My first challenge ever

(First published online on May 15, 2008)

I am a graduate of not so famous but fine public schools since Elementary and High School so as I entered Adamson University, I didn’t know what to expect. What kind of people study here and can I cope up with them? But as I become a Mass Communication Student, my first ever challenge was to answer everyone’s damning question and that was if I’ve ever had any girlfriends before? Now, to set the record straight, here is my answer.

As of this very moment, while you are reading this blog, there had only been three girls who captured my eyes, my heart, and my mind. All the others were just the simple representation of me being a man. I had crushes and short commitments before but nobody can ever replace these three.

Now, the first girl was my first love and I believe in the saying that first love never dies. But to tell the truth, I feel no more love for her but I admit that she will never die in my memory and that she shall never be forgotten. She never became my girlfriend because of my immaturity when it comes to courting someone. And although we feel awkward on each other now, she will always be one of my special friends and I will continue to treasure whatever memories that we've shared before.

The second girl was among the girls whom I've always respected. She was I believe, an epitome of beauty and brains, though she only had a characteristic that was not allowed in the Bb. Pilipinas hehehe... I had known her well when we were asked to go to a specific place that I will never forget. Nevertheless, she was almost perfect for me though I had never again courted her due to some personal reasons. She is simple yet courageous enough to fight for what she believed was right. Others who don't know her fully thought that she was not a good friend for she likes to play jokes on anybody. But for me, she was the contrary. She was funny to be with and I admit that though there were times that she was moody, I am always happy every time I see her. I never courted her for not because of that I am selfish but because I had to choose for my possible life time career. As my promise, she will continue to be one of my special friends till forever.
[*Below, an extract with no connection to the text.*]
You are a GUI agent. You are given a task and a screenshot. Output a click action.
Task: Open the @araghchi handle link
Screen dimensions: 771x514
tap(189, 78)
By the way, she still doesn't know that I love her, more than just a friend.

And the third girl is I think my reason and inspiration why I still can move on my life. She is also my friend and I believe that she is the right lady that can complete whatever emptiness that I feel inside. She is simple yet intelligent. The great factor for me is that in her simplicity, I can fully appreciate her beauty. She was indeed a wonderful gift from God and I can't understand why there were people who continue to hurt her. No more explanations can describe how much I love her and like before, I just noticed my feelings for her lately when it came out on me.

I considered the first two girls as my past already and I had to move forward. There were moments that I feel jealous especially when there were suitors around them for I just can't help it but life goes on and I have to think of what's ahead. The last girl is my present and can be my future. But my problem is that I can't tell her my feelings for I am afraid of what can happen. As of the moment, I love her silently while she was staying heartbroken.

All of them have a similarity. All of them are my friends and my feelings just sprouted along the way. I never made friends with them because I love them. I've love them only when I started to know them more after I made friends with them. That is different and that is also the reason why I am afraid to express my emotions. She might think that I somewhat betrayed her trust on me when I tell her that I love her. She might think that all this time, she is just treating me as a friend while I am feeling something far beyond friendship. The greatest question here that I've been pointing out was: is it really wrong to love your friend just because you know and consider both selves as friends?

My professor once told me that all love must first start with friendship for a better foundation but is my situation qualified for that? How do you think would I handle this situation with a win-win solution?

Is it wrong if I tell her that I love her now that we are already friends or should I say, is it wrong if I have fallen for a friend? And if she does find out and starts to feel awkward on me, is it me or she who will be blamed for what might happen?